Vous présenter en 2014 une nouvelle version du juge Fayard, y a t’il des scènes en plus ? Ah non pas du tout, vous savez simplement le cinéma a connu une mutation importante, c’est le passage du 35 au numérique, et par exemple à Paris, il doit y avoir 600 écrans, pas 600 cinémas puisqu’il y a des multiplexes. Mais je pense qu’il n’y a pas plus de 5 ou 6 cinémas qui projette encore les films en 35. C’est facile à comprendre une copie de film pèse 35 à 40 kilos, il faut l’envoyer par le train, c’est un bazar terrible, une copie numérique c’est un paquet de cigarette. Le film va être publié pour la première fois en DVD dans 2 mois, le film avait eu beaucoup de problème de censure, il y avait eu à la demande du S.A.C. beaucoup de choses qui avaient du être coupées, le SAC avait été remplacé par des BIP, on en avaient beaucoup parlé à l’époque, il n’y avait également pas un très grand enthousiasme des pouvoirs publics, ce film est rarement passé, jusqu’à une époque très récente à la télévision. Les « ayant droit » du film ont décidés, d’une part de le remastériser, d’autre part de le ressortir en salle. Et tel de vulgaire tapis, ils ont eu l’occasion de le revendre à Arte, ce qui était une démarche imbécile d’ailleurs, 15 jours avant de le sortir en salle ce qui est absurde. la seule différence c’est qu’à l’époque quand le film est sorti, nous avions été condamnés par la 17 eme chambre correctionnelle à Paris, à supprimer toutes références visuelles ou sonores, au sac. Nous interdisant de mentionner le sac, soit dans les dialogues, soit visuellement car à 2 reprises ont voyaient une carte du sac. Le juge pensait que cela nous obligeraient à couper les scènes et moi j’ai eu l’idée avec des produits régionaux, de poinçonner la bande sonore du film et chaque fois que le mot « sac » était prononcer, on y a passer la nuit et la matinée, on a fait les 14 salles et on a fini les dernières a 14 h 15 pour 14 h 30.

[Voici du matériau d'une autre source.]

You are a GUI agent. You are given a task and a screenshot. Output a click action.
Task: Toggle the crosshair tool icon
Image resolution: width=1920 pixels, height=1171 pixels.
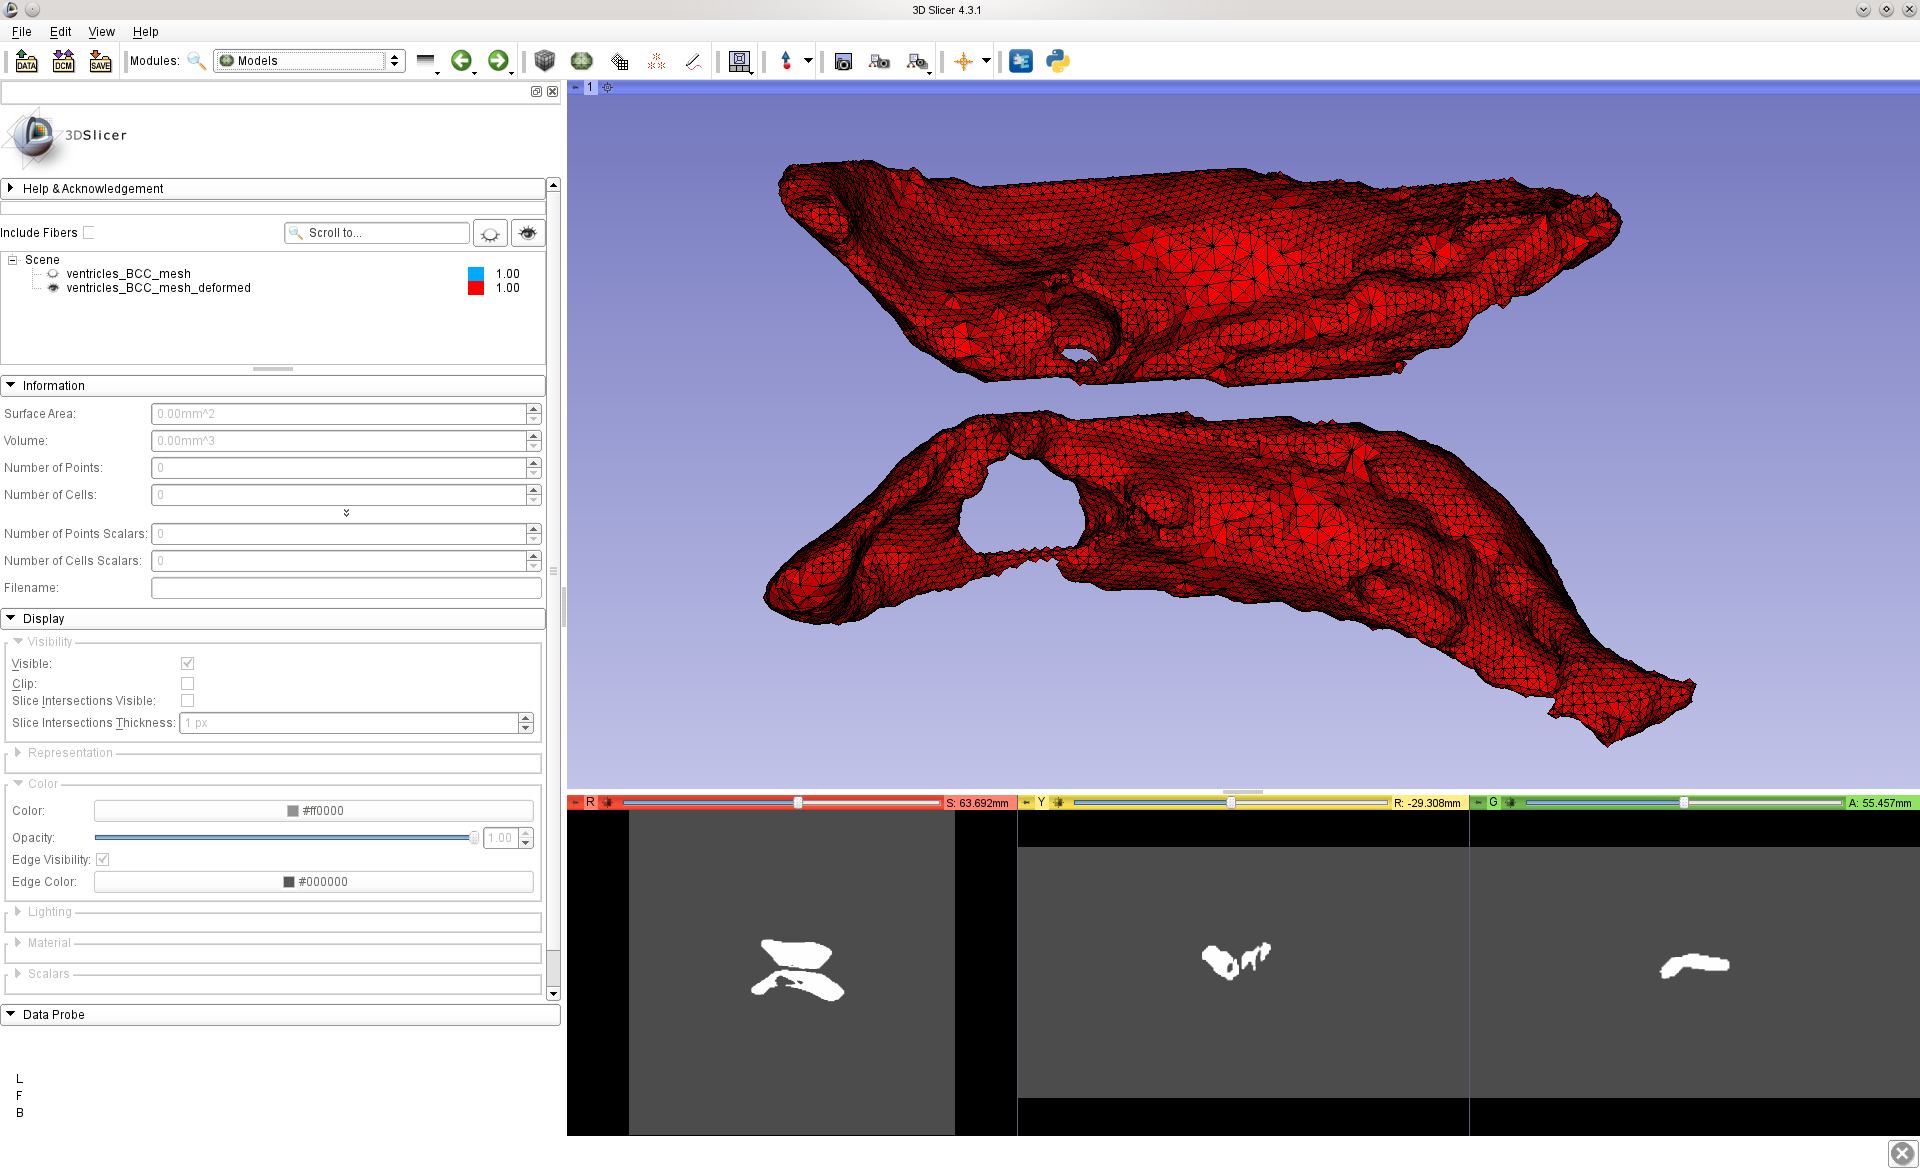point(963,61)
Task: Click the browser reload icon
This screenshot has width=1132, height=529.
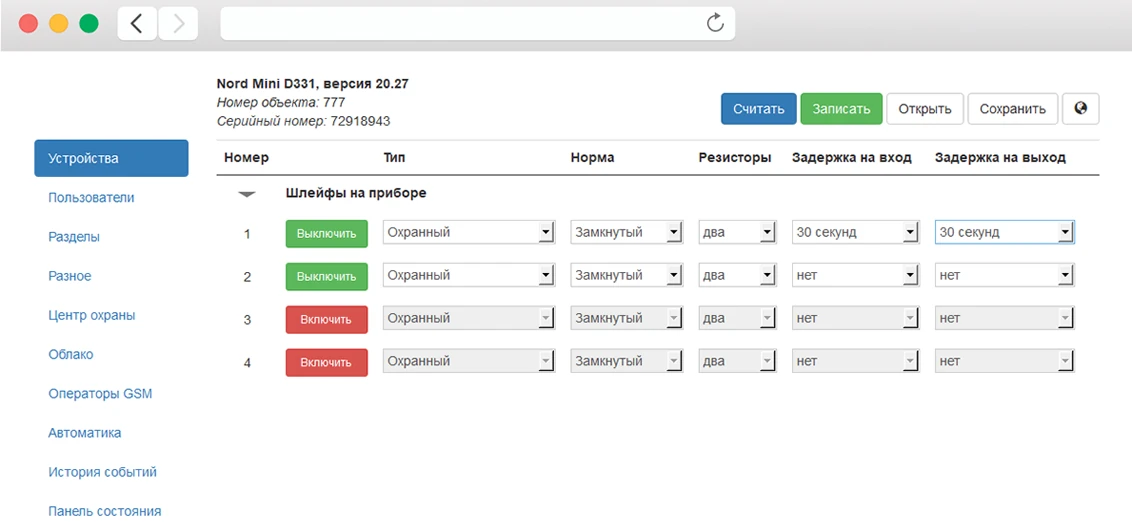Action: coord(715,23)
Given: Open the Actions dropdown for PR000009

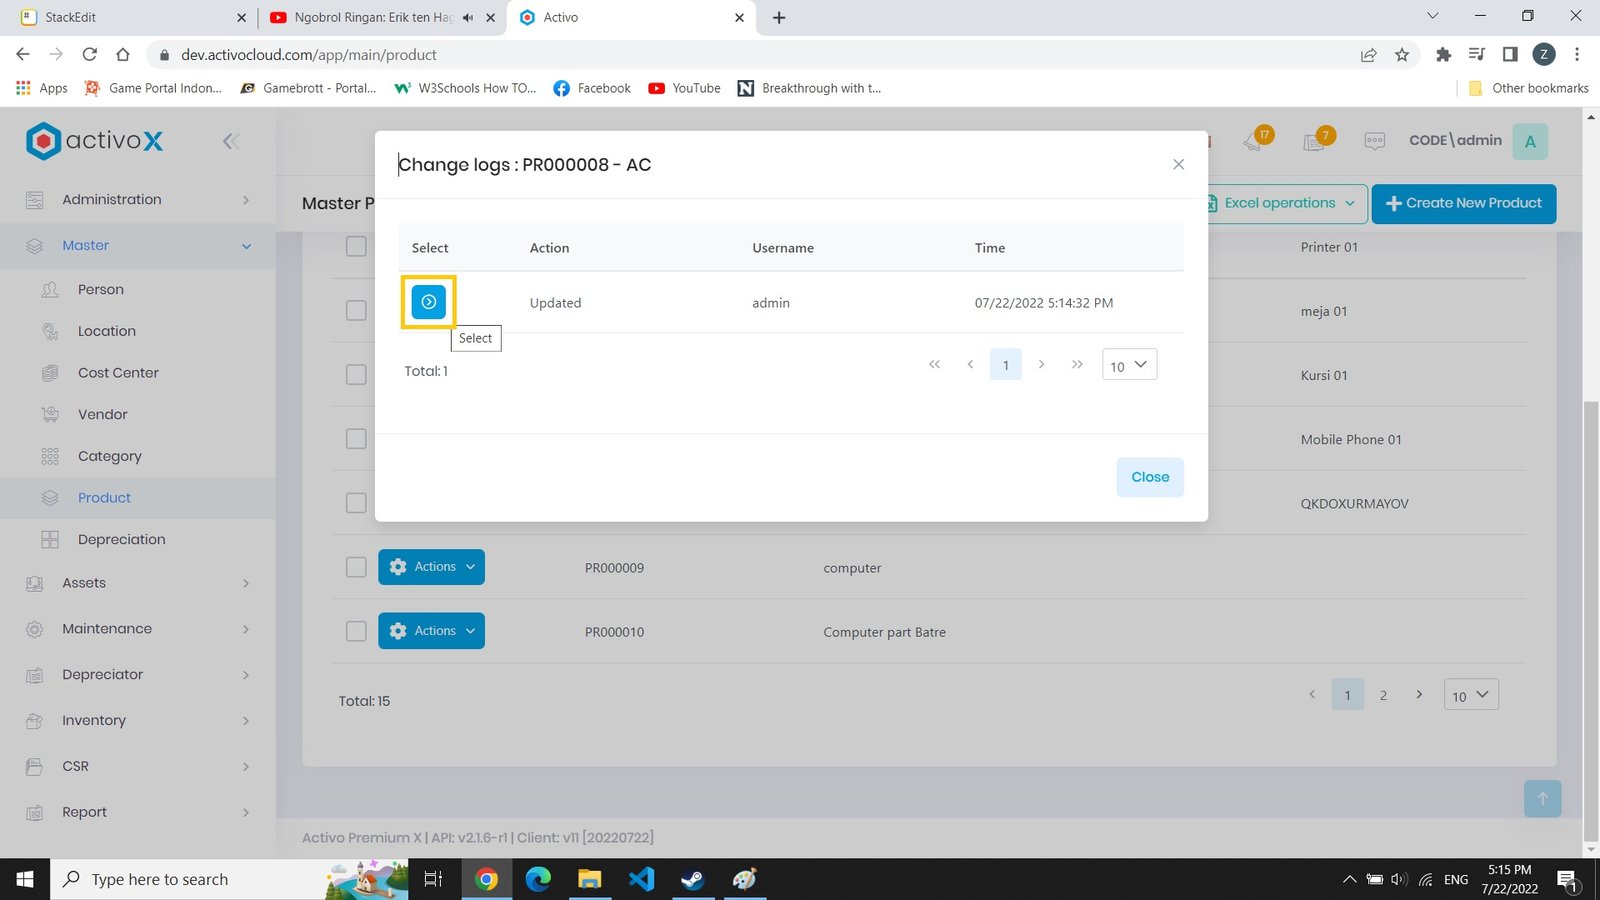Looking at the screenshot, I should point(431,567).
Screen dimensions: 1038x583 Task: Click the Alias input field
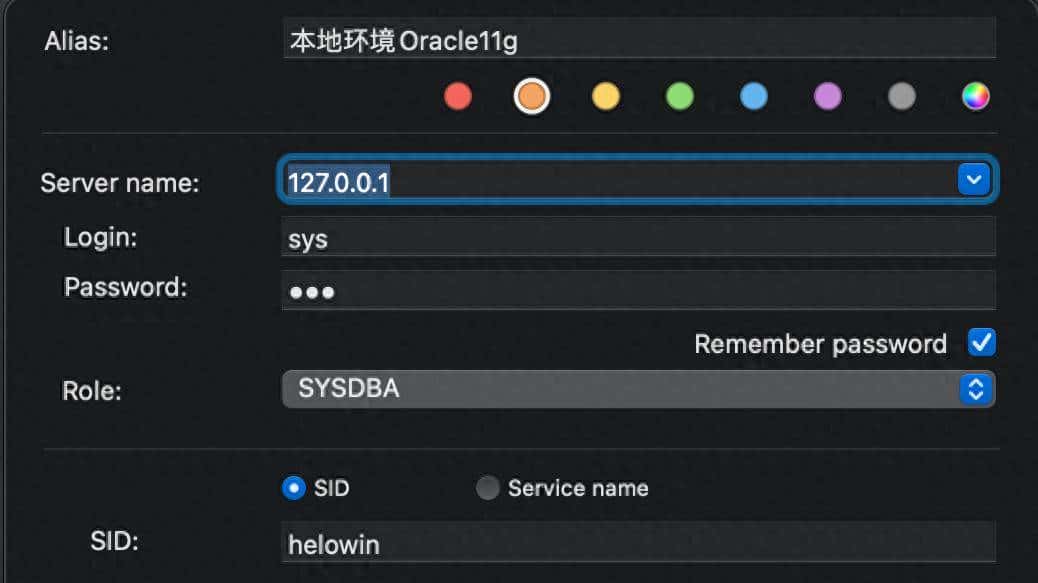(x=640, y=37)
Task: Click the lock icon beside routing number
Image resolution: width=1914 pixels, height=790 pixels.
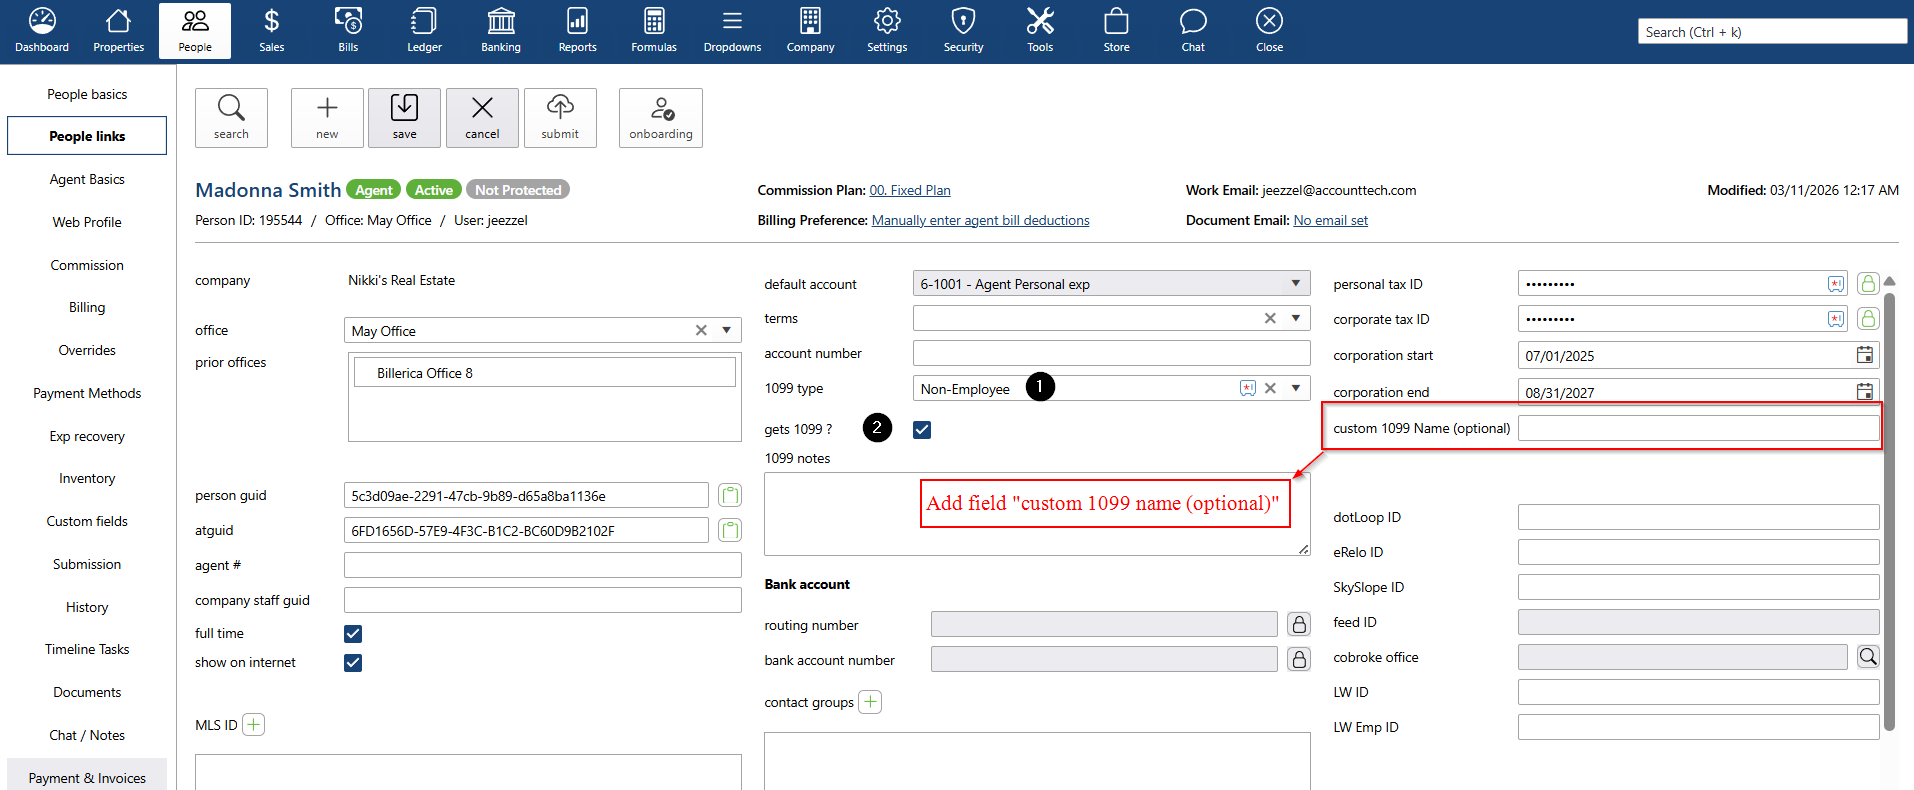Action: [x=1298, y=625]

Avez vous encore des projets aujourd’hui ? Je vais tourner la semaine prochaine, un documentaire sur le « Père Lachaise » pour la télévision, et sur toutes les histoires un peu etranges qu’il y a autour, les messes sataniques qui s’y déroulent. Les histoires de vampires.

Pour terminer cette superbe rencontre M. Boisset m’a glissé une dernière anecdote, l’histoire d’une jeune étudiante stéphanoise qui était figurante sur le tournage, et qui plusieurs années plus tard en le rencontrant lui expliquait qu’elle avait essayée de passer devant les cinquante figurantes pour se faire remarquer en vain… Madame Muriel Robin aujourd’hui que vous êtes une star mon site vous est ouvert…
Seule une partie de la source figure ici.